A satellite of mass m is in a circular earth orbit of radius r.

(a) Give an algebraic expression for the satellite's mechanical energy in terms of the mass of the Earth (M), the gravitational constant (G), m, and r.

(Gravitational potential energy is a negative quantity under these circumstances.)

(b) Calculate the satellite's energy and speed if m = {eq}1.70 \times 10^4 {/eq} kg and r = {eq}1.00 \times 10^7 {/eq} m.

## Circular Motion:

Satellites orbit the earth using the principle of centripetal motion where the acceleration is directed towards an equilibrium point, in this case at the center of the earth, and the radius of orbit of the satellite is maintained by the sufficiently high centripetal speed. The mechanical energy of a satellite equals the sum of its gravitational potential energy and kinetic energy.

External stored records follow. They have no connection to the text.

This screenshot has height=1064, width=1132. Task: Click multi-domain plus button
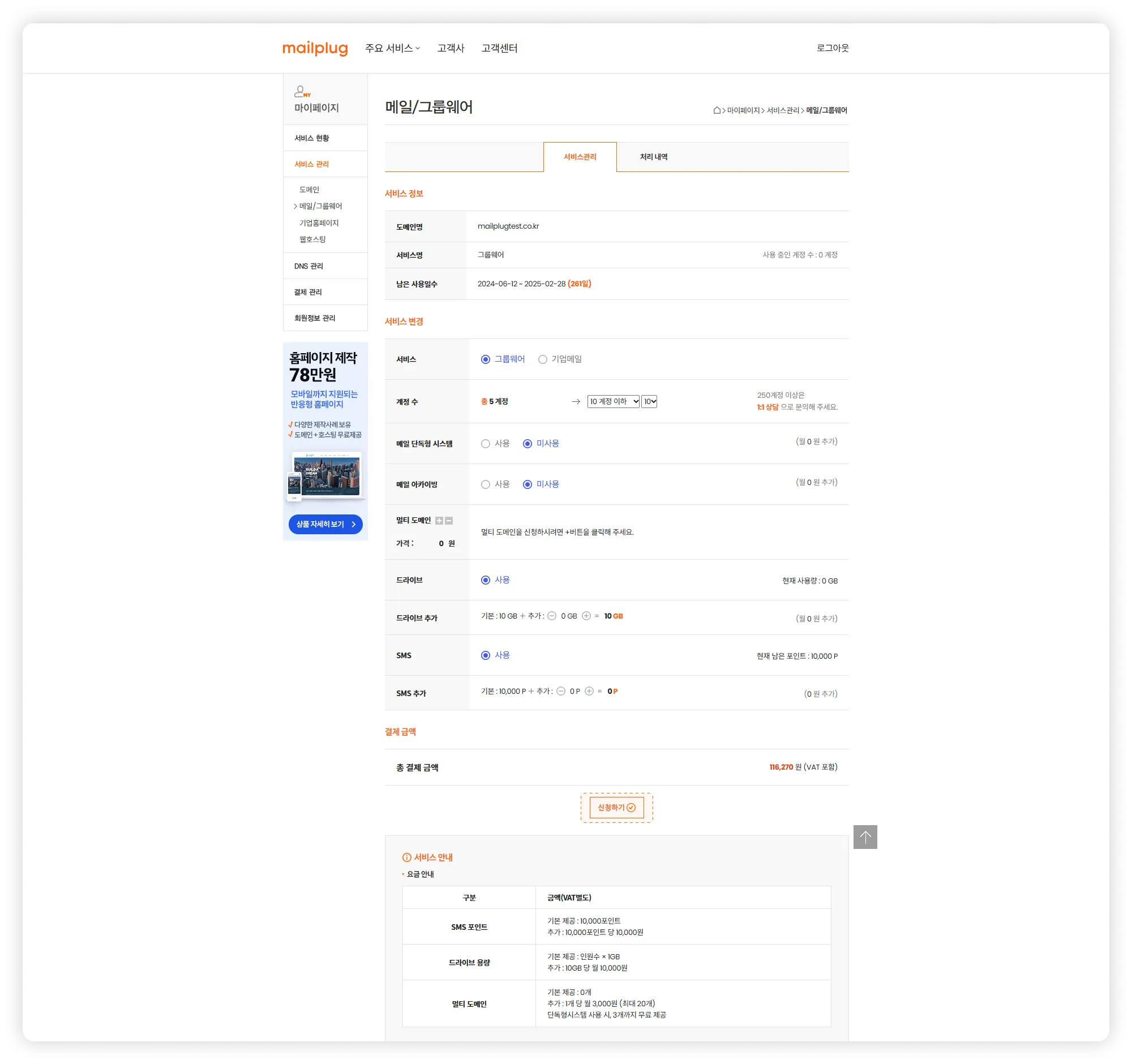(439, 520)
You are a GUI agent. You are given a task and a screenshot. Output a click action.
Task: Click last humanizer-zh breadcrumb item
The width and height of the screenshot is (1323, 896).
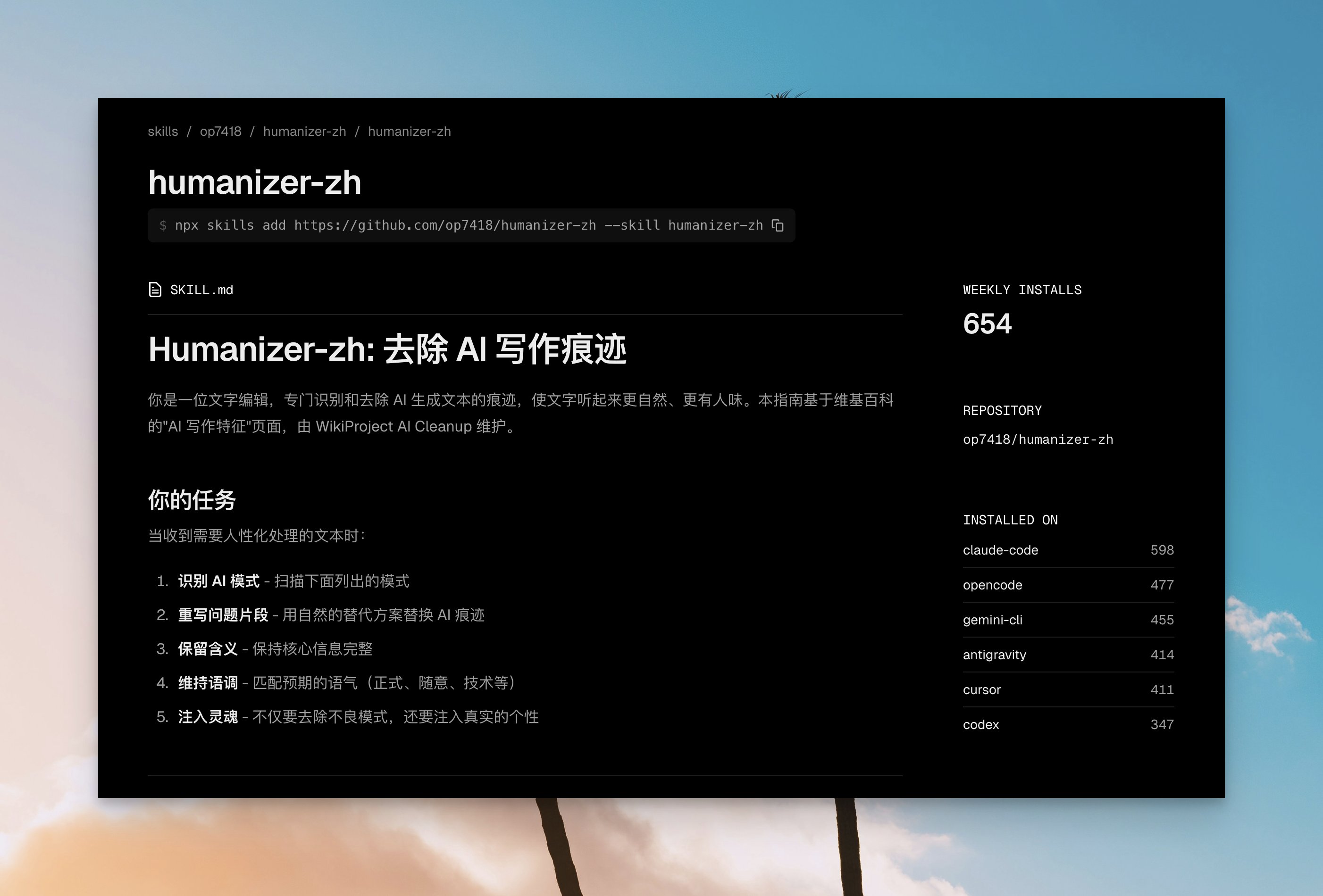pos(410,132)
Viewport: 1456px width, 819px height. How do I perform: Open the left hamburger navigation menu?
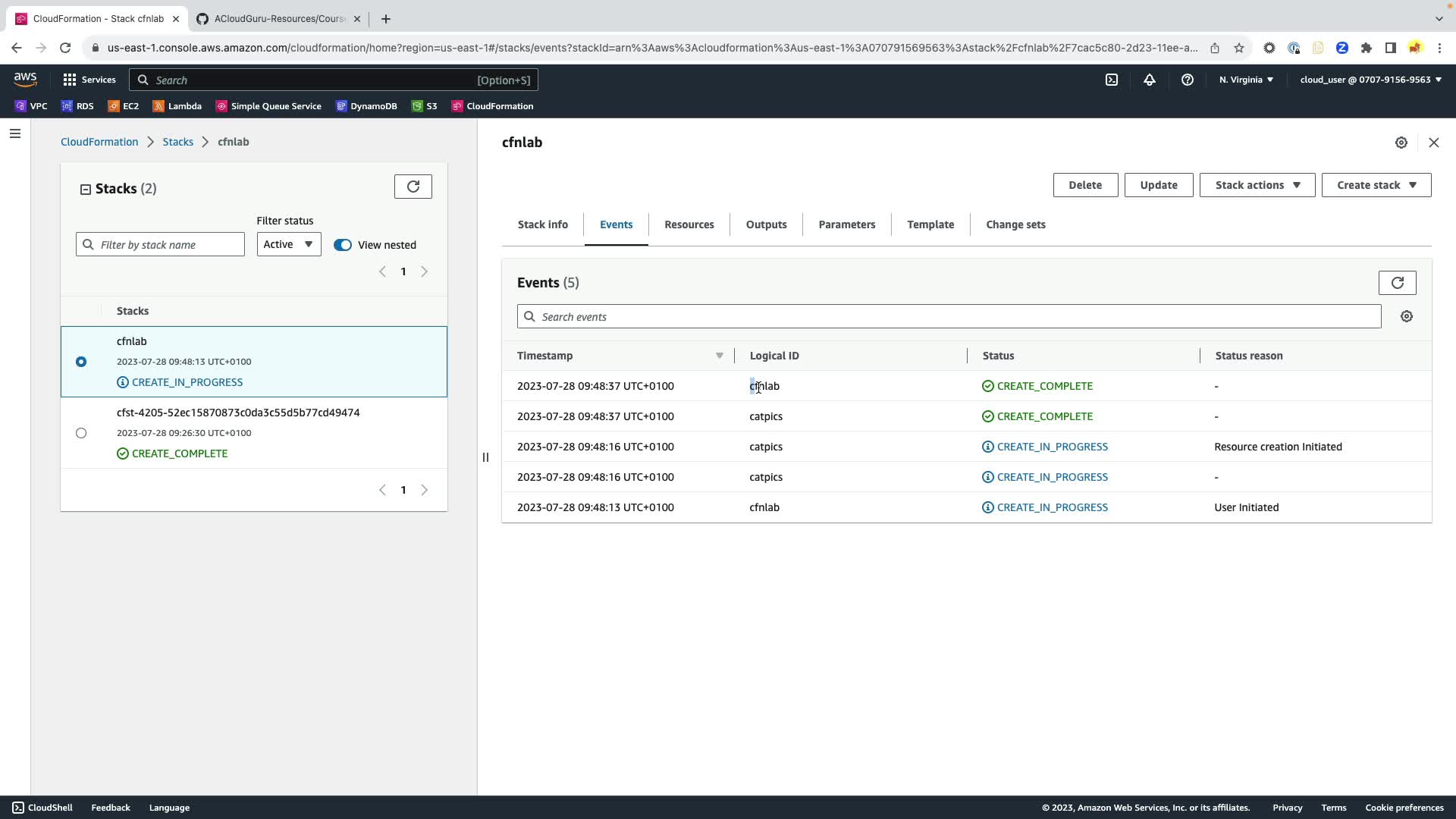click(x=15, y=133)
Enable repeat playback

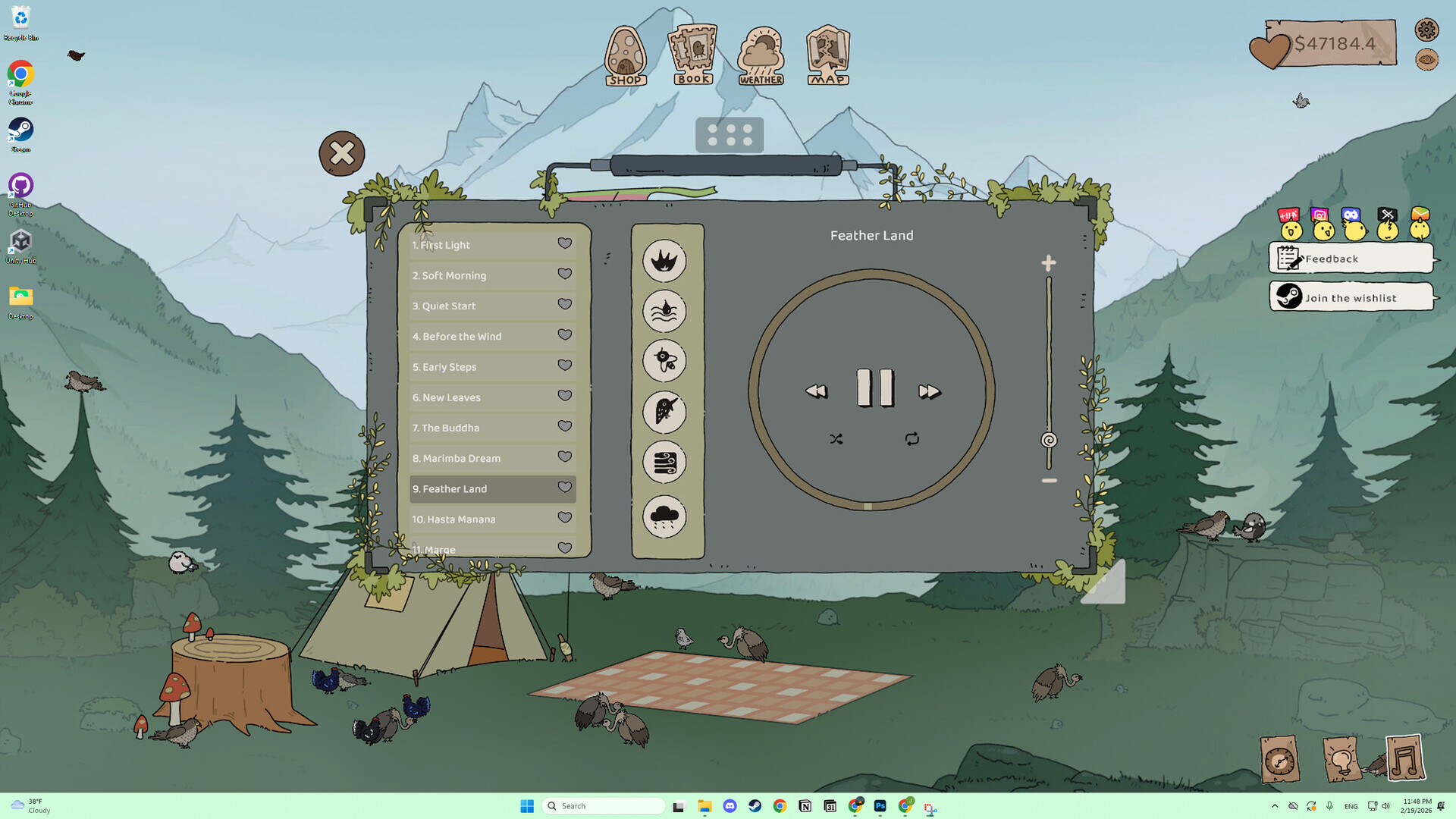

## Answer and Explanation:

#### Part a)

For a satellite of mass *m* in the earth's orbit of radius *r* at a speed *v* where the mass of the Earth (M), and the gravitational constant (G), the mechanical energy is given by the equation:

{eq}\begin{align*} \text{Mechanical Energy} &= \text{P.E}+ \text{K.E}\\ &= -\frac{GMm}{r} + \frac{1}{2}mv^2\\ &= -\frac{GMm}{r} + \frac{1}{2}m(\frac{GM}{r})\ \ \ \text{because}\ \ \ \ v^2 = \frac{GM}{r}\\ &\color{blue}{= \boxed{-\frac{GMm}{2r}}} \end{align*} {/eq}

#### Part b)

We have the following:

- The mass of the earth is {eq}M = 5.97\ \times 10^{24}\ \text{kg} {/eq}

- The mass of the satellite is {eq}m = 1.70 \times 10^4\ \text{kg} {/eq}

- The radius of the orbit is {eq}r = 1.00 \times 10^7\ \text{m} {/eq}

- the value of {eq}G = 6.7\times 10^{-11}\ \text{ N?m}^2\text{kg}^2 {/eq}

Using a suitable equation,

{eq}\begin{align*} \text{Mechanical Energy} &= \frac{GMm}{2r}\\ &= -\frac{ 6.67\times 10^{-11}\ \text{ Nm}^2\text{kg}^2(5.97\ \times 10^{24}\ \text{kg})( 1.70 \times 10^4\ \text{kg})}{2(1.00 \times 10^7\ \text{m})}\\ &\color{blue}{\approx \boxed{3.38\ \times 10^{11}\ \text{J}}} \end{align*} {/eq}

Using a suitable equation,

{eq}\begin{align*} v^2 &= \frac{GM}{r}\\ v &= \sqrt{\frac{GM}{r}}\\ &= \sqrt{\frac{6.67\times 10^{-11}\ \text{ Nm}^2\text{kg}^2(5.97\ \times 10^{24}\ \text{kg})}{1.00 \times 10^7\ \text{m}}}\\ &\color{blue}{\approx \boxed{6\ 310\ \text{m/s}}} \end{align*} {/eq}